Wednesday, September 2, 2020

Summer Humidity

Last week reader Carl asked about humidity this summer in Fairbanks and suggested correctly that dry days were unusually absent.  This is an interesting point, so I created a chart to illustrate my earlier brief response: that the summer's lowest daily-mean humidity was higher than in any other summer in recent decades.  This is true both for relative humidity and dewpoint; there were only 3 days with (midnight-to-midnight) average relative humidity below 50%, and only 3 days with average dewpoint below 40°F.


 

Here's a more focused visualization of how this summer's relative humidity differed from the typical distribution of the past 20 years (click to enlarge).

 

As Carl noted, the lack of very dry days was notable, and correspondingly the number of days with 70-80% relative humidity was higher than normal.  Of course there is nearly always a marked increase in relative humidity as summer advances in Fairbanks, so the driest days are nearly all confined to June and early July, but nevertheless the chart gives a broad sense of the unusual shortfall in dry days this year.

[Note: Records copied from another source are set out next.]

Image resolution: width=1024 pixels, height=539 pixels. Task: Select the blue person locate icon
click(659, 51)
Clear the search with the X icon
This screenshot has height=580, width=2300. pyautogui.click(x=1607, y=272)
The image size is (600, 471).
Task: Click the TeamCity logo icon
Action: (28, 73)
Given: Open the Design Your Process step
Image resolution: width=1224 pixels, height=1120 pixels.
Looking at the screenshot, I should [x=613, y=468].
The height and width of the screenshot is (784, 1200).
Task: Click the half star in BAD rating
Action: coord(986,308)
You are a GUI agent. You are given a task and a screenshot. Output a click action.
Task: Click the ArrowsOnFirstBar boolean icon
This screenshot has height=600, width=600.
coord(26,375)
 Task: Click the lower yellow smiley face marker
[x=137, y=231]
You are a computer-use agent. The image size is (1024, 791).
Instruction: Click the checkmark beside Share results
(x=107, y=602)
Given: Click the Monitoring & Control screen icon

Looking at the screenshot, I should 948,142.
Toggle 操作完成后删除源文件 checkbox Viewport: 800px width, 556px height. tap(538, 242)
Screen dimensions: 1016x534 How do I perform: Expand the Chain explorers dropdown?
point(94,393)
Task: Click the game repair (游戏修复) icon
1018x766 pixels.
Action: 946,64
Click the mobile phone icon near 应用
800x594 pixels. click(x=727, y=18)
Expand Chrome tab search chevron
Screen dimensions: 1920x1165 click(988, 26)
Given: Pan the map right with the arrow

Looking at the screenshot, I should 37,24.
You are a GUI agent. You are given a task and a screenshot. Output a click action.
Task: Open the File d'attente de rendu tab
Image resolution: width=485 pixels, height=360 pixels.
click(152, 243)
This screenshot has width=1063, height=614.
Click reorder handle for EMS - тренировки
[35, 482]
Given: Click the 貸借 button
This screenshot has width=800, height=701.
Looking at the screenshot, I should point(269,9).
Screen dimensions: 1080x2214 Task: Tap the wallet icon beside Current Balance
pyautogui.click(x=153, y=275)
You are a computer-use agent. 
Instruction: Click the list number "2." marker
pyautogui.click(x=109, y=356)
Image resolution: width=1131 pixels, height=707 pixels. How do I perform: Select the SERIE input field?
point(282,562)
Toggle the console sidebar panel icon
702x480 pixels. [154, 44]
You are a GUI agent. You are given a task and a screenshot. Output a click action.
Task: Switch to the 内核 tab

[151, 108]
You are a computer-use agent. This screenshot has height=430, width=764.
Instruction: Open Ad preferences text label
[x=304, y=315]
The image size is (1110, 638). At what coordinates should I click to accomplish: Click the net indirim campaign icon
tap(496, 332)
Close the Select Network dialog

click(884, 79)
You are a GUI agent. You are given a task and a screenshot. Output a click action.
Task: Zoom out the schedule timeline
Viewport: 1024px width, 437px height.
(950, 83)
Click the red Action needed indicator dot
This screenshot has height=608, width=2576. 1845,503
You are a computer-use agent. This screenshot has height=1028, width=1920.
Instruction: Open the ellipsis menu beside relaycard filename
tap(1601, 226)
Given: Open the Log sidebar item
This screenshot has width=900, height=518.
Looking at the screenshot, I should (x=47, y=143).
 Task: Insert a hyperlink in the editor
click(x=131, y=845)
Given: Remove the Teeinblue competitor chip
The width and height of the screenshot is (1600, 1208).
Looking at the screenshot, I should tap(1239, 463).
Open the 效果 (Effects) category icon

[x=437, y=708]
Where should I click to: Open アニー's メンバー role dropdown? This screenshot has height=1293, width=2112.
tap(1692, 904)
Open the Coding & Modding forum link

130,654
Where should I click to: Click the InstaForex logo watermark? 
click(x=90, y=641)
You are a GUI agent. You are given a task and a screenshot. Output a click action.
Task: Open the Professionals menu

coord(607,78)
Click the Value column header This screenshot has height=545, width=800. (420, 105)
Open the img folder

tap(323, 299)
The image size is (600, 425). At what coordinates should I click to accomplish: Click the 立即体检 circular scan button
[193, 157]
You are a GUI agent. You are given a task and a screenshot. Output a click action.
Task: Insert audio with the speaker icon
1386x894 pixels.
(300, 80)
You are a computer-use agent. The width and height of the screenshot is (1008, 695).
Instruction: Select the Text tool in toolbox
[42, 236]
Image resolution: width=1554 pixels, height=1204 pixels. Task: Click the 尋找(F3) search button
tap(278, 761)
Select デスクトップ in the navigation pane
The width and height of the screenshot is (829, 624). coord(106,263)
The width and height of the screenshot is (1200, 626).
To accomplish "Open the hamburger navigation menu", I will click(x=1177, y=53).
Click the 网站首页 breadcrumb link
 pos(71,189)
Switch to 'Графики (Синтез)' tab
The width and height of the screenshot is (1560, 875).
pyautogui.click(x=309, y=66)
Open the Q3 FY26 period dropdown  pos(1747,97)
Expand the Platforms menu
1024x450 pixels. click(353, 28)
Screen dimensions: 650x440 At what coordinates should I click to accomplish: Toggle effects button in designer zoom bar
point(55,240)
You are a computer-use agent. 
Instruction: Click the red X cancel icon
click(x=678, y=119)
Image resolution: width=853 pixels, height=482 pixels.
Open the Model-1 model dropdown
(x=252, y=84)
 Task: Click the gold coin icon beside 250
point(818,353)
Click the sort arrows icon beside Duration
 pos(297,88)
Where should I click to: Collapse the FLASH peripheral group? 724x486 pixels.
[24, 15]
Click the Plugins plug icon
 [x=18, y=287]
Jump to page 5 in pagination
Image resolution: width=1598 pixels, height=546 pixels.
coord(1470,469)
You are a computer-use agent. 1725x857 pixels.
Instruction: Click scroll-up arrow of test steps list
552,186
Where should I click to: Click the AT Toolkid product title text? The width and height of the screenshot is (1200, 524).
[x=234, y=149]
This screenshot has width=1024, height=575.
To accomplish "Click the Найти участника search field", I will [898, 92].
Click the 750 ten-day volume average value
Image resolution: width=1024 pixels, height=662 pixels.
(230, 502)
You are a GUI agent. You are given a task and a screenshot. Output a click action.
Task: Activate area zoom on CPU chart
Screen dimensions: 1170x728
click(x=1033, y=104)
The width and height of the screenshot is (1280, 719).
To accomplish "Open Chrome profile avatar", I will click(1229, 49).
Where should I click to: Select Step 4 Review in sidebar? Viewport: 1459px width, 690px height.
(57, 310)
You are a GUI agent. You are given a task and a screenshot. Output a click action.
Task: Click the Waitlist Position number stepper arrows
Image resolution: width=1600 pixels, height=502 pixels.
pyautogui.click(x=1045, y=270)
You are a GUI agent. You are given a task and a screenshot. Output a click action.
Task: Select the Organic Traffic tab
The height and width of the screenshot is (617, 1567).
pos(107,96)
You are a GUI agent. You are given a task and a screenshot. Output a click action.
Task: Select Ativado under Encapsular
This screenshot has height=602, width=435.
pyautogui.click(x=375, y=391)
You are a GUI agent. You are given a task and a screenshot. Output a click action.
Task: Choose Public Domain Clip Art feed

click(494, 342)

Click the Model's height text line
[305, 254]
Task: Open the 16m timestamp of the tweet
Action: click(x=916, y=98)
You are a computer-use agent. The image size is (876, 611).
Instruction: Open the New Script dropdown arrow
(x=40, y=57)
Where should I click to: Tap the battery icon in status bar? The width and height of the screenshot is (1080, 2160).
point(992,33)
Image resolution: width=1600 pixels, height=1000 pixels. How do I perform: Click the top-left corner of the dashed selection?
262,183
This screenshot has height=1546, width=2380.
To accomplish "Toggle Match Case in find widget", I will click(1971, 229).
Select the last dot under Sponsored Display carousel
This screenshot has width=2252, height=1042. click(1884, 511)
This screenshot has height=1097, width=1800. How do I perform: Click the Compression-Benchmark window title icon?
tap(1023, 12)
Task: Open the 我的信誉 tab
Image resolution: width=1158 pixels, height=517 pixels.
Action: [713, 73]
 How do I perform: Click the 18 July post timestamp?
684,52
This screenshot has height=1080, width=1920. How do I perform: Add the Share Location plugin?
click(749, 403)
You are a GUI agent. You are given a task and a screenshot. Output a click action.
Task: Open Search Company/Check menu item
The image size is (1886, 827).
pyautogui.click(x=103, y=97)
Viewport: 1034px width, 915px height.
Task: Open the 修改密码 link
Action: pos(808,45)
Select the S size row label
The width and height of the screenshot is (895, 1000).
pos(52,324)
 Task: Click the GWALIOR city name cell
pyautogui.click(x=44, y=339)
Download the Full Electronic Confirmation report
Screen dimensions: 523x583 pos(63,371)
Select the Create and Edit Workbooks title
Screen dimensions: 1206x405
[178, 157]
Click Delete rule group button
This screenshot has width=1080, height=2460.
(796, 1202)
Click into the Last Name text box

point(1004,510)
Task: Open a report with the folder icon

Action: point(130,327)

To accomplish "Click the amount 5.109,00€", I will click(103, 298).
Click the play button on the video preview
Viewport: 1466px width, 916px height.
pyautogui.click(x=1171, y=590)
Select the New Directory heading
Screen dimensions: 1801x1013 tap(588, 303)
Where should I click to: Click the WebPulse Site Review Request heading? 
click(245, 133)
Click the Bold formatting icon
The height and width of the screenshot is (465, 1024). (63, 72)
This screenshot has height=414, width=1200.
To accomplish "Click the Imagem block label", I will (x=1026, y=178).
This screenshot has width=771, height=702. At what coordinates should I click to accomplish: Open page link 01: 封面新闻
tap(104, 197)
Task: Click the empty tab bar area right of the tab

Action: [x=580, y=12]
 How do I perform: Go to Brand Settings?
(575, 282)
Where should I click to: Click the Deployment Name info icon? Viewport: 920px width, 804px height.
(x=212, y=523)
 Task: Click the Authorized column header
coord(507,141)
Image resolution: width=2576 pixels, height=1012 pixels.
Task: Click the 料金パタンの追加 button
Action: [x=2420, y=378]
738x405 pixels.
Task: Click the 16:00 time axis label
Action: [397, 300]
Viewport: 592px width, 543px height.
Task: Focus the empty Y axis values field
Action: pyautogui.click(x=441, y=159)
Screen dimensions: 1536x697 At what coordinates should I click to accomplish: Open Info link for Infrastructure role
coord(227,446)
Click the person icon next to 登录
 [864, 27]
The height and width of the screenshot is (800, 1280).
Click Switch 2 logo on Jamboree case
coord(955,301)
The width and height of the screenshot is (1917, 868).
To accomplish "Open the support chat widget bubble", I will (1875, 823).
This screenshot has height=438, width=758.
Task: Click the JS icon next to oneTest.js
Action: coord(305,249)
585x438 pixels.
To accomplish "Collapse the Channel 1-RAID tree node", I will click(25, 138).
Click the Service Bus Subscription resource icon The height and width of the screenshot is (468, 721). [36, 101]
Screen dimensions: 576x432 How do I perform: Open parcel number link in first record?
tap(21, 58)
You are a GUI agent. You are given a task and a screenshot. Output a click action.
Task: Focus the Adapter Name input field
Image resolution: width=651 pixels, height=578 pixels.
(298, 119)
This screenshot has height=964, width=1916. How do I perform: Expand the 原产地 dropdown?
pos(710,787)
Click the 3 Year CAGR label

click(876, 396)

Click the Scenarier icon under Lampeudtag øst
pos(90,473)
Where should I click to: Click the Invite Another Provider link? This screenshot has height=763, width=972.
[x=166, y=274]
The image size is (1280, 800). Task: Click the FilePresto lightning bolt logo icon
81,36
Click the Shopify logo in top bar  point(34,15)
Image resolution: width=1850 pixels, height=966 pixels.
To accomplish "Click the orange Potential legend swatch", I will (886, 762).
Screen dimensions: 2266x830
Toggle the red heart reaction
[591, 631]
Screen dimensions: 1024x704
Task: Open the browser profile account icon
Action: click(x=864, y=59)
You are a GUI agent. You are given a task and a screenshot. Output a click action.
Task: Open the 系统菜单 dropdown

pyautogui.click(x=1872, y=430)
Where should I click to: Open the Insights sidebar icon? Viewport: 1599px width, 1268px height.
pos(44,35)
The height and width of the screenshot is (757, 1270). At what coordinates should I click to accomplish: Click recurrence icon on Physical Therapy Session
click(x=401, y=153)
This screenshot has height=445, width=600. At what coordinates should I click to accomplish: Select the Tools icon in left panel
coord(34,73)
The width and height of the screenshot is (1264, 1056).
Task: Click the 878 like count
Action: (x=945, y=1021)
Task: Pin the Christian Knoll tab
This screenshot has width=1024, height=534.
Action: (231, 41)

A rather obvious point to make is that low humidity strongly favors growth of wildfires, and so the absence of dry conditions this year is presumably one of the main reasons for the very low fire acreage.  Here's a superb fire acreage chart that Rick Thoman posted the other day.


Finally, while relative humidity was clearly well above normal this summer, dewpoint and atmospheric column-total moisture (precipitable water) were not as high as in some recent years.  Here's an update on a chart I showed back in 2017, when July humidity was extraordinarily high.  The upward linear trends since 1980 are statistically significant (p=0.05) for dewpoint in all three summer months, but interestingly not for precipitable water.